__Assigned task__
Search the listing for the word "agent". Copy every line where it is found.

[[ Exercise materials open ]]

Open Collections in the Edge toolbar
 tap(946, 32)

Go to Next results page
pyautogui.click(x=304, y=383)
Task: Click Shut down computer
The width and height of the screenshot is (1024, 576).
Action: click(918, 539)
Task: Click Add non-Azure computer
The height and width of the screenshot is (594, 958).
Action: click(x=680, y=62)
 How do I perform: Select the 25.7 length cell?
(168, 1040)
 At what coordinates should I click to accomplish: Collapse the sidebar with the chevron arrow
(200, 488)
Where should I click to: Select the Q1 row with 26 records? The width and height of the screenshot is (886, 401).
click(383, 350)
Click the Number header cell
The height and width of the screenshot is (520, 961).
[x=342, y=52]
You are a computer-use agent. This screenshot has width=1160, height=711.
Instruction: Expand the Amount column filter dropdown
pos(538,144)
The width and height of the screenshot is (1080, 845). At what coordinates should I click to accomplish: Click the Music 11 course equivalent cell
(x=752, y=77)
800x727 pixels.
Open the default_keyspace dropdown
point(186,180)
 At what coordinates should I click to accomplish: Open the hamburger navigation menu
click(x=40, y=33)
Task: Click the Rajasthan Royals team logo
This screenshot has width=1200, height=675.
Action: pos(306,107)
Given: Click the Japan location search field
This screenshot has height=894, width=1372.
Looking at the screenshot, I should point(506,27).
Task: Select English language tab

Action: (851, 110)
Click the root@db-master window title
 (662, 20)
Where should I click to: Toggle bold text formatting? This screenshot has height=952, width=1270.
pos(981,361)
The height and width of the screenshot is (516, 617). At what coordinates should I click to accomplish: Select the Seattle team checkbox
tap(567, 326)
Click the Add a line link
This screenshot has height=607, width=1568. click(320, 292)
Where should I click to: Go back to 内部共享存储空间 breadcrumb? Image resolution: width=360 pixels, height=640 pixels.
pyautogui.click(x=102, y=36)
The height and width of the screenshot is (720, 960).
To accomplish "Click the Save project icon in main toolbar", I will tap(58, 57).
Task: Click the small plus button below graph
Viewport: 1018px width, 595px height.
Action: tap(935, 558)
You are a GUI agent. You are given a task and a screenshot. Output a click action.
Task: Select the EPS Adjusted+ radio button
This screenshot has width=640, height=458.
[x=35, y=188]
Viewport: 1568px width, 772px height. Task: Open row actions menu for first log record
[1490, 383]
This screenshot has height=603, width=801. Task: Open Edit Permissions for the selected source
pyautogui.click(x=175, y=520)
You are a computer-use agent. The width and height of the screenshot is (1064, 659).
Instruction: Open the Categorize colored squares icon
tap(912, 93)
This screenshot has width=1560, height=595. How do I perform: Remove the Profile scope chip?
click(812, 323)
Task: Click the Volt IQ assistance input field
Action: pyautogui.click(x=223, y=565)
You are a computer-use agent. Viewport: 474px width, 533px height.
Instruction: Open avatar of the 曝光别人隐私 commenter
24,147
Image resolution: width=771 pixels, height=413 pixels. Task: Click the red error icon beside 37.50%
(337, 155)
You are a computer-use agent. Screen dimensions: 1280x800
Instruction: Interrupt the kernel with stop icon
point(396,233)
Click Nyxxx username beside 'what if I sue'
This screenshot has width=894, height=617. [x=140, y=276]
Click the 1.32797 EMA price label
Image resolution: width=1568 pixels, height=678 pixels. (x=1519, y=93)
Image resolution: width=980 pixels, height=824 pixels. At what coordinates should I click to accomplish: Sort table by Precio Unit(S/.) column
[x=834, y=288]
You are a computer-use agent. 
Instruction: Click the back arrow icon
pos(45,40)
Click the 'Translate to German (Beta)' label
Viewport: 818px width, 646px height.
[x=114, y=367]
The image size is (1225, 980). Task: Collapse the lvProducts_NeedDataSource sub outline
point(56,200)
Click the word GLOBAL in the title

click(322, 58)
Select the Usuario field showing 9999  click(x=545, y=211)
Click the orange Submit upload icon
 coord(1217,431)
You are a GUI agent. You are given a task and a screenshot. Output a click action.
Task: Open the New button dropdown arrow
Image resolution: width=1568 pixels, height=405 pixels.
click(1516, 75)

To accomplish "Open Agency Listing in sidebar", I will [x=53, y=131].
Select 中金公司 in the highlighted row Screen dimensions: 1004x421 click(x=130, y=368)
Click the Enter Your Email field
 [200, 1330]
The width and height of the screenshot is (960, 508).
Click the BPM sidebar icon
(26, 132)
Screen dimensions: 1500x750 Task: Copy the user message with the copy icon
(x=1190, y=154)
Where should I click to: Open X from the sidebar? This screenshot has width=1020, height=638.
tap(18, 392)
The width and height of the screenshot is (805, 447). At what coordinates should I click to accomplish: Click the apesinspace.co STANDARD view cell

[[ Exercise materials closed ]]

__Output below__
You are a computer-use agent. This screenshot has width=1160, height=711.
You are a GUI agent. You are given a task and a screenshot. Output a click action.
You are a computer-use agent. The width and height of the screenshot is (1064, 659).
You are a computer-use agent. Viewport: 474px width, 533px height.
You are a computer-use agent. Screen dimensions: 1280x800
You are a computer-use agent. 
You are a GUI agent. You are given a task and a screenshot. Output a click action.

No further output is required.